HEAD Ti S6 Tennis Racket


Babolat Pure Strike 26 Tennis Racquet

Top 10 Tennis Racquets Below $100

1. HEAD Microgel Radical Tennis Racket

The HEAD Microgel Radical is arguably one of the best tennis rackets for intermediate to advanced tennis players on a budget because of its versatility.

The racket features MicroGel technology, allowing the racquet to absorb shocks well. HEAD Microgel Radical evenly distributes the ball’s shock throughout the racquet frame for better feel and comfort. 

Keep in mind that the racquet isn’t as forgiving as the Head Ti S6. It is a racquet designed for players who can perform full and fast strokes at the court’s baseline. 

In exchange for smaller head size, the racquet gives you more control. It allows advanced players to execute shots with accuracy. 

Another feature that makes the racquet a good purchase is generating a decent pop with a nice spin even though it isn’t a power racquet.



2. HEAD Ti S6 Tennis Racket

HEAD Ti S6 features a large head size and a light frame. A racquet is a popular option among beginners due to its budget-friendly price and a good feel.

The 115 square inch head tennis racquet gives you a larger sweet spot than similar racquets. For beginners, the racket mostly does the work for you as it’s one of the best tennis rackets for power.

Its length at 27.75 inches and large head ensures you hit the ball over the net even if you have compact strokes as there’s a lot of forgiveness.

The weight is only 9 ounces, so Ti S6 is light for the power it produces.
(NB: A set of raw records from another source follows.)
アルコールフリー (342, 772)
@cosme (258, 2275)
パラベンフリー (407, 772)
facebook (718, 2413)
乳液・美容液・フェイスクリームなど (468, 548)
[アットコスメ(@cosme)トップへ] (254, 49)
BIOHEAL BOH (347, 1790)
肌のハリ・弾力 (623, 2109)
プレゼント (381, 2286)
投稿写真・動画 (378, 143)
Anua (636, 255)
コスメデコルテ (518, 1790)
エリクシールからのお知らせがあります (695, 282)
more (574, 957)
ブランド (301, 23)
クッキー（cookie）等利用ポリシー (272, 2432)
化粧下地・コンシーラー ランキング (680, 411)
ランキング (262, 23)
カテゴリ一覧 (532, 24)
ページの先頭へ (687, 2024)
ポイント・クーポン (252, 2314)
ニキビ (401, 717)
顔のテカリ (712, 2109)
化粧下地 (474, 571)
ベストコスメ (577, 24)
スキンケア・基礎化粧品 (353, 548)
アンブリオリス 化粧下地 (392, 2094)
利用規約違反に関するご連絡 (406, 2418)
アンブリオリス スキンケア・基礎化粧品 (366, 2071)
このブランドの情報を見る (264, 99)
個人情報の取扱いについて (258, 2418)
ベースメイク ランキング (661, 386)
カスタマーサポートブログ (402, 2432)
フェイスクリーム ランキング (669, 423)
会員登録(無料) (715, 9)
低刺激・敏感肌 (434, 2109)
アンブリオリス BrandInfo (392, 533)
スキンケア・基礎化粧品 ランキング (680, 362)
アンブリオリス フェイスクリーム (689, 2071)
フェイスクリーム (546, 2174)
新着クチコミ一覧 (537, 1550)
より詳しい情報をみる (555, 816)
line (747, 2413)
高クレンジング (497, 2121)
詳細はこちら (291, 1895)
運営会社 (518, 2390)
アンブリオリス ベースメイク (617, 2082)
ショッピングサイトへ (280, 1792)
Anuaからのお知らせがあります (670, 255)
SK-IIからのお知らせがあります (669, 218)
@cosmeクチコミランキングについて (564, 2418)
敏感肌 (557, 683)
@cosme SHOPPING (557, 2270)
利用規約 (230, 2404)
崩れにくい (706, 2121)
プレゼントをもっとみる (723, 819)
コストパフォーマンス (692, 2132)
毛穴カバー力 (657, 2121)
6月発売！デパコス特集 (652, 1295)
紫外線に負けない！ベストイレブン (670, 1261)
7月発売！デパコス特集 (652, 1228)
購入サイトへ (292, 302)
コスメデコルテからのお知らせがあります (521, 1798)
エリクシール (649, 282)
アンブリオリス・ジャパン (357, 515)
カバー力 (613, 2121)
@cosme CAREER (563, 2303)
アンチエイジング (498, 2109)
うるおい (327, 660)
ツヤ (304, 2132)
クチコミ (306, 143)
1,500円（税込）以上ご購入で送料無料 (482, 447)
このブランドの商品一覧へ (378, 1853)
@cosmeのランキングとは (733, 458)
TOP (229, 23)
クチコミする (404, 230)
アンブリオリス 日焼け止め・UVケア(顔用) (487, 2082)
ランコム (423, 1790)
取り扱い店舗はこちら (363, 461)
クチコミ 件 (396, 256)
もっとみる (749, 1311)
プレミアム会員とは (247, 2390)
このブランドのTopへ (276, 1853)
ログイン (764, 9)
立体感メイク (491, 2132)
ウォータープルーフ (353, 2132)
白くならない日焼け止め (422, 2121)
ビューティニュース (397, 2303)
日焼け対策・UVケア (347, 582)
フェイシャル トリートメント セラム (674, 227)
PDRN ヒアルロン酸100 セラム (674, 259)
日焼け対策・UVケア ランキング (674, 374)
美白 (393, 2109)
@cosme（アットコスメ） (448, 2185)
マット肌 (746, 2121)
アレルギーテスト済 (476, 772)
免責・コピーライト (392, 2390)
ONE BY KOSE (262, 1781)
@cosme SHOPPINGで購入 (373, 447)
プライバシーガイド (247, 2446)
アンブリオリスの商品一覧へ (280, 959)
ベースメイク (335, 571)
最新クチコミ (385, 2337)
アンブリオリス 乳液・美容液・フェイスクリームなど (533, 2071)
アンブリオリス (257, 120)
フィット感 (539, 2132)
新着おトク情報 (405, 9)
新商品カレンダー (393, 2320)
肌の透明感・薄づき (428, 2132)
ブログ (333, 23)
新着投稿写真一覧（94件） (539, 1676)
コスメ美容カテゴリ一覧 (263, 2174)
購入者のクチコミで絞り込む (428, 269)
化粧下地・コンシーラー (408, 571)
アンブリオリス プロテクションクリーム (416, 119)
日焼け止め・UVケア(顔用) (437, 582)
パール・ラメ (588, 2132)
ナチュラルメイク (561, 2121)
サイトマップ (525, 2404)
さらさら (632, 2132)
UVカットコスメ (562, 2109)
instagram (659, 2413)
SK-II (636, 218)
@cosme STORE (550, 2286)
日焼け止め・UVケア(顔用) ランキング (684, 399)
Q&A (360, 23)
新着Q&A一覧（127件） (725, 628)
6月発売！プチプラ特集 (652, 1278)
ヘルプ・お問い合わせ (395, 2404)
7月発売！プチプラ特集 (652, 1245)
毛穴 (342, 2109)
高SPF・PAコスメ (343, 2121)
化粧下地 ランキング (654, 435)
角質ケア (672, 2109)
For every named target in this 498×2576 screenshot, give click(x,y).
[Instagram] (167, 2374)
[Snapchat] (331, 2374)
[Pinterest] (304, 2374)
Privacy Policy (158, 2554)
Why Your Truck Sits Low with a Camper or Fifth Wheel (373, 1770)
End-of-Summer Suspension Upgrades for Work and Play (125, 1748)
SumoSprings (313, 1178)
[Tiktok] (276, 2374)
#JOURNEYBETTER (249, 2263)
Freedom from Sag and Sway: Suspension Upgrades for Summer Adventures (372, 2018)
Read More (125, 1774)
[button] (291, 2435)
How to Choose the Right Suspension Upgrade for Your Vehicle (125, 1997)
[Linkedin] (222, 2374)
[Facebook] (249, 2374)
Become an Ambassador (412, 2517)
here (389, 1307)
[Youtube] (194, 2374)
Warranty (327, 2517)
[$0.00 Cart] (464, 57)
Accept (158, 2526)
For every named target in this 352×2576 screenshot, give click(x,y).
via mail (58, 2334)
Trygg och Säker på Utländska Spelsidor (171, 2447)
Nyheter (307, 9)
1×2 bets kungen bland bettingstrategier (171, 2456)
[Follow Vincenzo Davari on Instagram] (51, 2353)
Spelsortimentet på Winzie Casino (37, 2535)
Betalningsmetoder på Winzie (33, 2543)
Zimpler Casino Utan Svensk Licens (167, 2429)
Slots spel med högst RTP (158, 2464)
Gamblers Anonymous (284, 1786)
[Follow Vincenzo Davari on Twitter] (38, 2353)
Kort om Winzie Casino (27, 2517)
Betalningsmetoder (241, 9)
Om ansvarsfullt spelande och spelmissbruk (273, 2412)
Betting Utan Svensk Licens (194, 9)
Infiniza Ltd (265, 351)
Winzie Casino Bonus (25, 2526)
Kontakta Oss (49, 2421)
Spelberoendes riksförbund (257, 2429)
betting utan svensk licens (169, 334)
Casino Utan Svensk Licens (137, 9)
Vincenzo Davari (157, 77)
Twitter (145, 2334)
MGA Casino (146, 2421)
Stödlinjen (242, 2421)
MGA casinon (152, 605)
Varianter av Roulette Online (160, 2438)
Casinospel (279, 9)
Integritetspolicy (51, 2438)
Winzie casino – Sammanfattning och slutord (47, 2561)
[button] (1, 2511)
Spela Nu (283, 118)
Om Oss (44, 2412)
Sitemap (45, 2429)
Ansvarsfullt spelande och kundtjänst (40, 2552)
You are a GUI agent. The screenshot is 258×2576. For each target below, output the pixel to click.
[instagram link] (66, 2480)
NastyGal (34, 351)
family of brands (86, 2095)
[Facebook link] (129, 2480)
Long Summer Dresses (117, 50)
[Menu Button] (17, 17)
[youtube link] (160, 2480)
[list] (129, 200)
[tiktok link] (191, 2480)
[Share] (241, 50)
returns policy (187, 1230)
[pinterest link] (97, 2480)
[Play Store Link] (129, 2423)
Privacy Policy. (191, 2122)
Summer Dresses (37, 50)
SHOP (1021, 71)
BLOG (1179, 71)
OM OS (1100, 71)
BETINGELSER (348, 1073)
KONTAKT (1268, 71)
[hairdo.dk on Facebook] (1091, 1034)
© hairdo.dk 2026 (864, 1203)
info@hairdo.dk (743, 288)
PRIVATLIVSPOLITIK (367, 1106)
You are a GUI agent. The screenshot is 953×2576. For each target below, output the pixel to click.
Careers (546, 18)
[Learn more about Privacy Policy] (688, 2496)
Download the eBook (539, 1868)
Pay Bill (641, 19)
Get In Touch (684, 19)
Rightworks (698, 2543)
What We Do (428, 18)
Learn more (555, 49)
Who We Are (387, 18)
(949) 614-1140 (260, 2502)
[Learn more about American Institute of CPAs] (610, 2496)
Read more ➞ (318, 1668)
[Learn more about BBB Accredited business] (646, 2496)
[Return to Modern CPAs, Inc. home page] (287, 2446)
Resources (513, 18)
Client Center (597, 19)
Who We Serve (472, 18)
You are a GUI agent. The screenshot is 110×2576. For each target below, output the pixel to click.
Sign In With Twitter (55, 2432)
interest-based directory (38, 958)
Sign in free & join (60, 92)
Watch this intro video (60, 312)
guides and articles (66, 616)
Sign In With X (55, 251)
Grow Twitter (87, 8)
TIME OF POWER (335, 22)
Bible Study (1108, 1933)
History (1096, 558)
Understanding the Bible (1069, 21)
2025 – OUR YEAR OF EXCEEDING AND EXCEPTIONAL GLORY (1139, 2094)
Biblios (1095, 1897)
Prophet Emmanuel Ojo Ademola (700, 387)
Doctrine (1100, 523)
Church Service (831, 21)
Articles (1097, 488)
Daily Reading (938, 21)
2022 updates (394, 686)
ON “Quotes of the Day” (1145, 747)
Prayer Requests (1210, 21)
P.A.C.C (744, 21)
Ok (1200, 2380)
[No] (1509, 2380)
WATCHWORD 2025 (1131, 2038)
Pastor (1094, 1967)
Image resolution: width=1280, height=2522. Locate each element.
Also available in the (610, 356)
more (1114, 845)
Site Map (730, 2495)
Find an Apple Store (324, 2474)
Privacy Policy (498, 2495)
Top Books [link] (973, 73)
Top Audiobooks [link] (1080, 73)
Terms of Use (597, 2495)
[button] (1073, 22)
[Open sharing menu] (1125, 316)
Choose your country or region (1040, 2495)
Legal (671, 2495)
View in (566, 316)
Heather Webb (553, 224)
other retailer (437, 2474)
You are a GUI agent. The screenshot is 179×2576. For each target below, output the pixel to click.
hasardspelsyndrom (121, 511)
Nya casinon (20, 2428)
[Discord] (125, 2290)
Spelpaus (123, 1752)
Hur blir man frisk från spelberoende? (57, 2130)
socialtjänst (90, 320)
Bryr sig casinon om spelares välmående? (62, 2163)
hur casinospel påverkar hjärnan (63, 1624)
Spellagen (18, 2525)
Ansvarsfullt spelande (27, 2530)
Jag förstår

Intermediate players and beginners who aren’t accustomed to playing extended games like how the racquet is comfortable on the joints. 

Overall, a beginner who wants to try out tennis will find a lot of value in this racquet.



3. Babolat Pure Strike 26 Tennis Racquet

Babolat Pure Strike 26 is a junior racquet designed for children ages 10 and up. It shares many of the features that the Pure Strike 3rd generation delivers, including the 16×19 string pattern. 

Using Pure Strike 26 as a child’s first racquet makes it easier to transition into adult-sized racquets. The racquet carries a 26-inch frame, which is only an inch shorter than some full-sized racquets. It’s light in weight as well. 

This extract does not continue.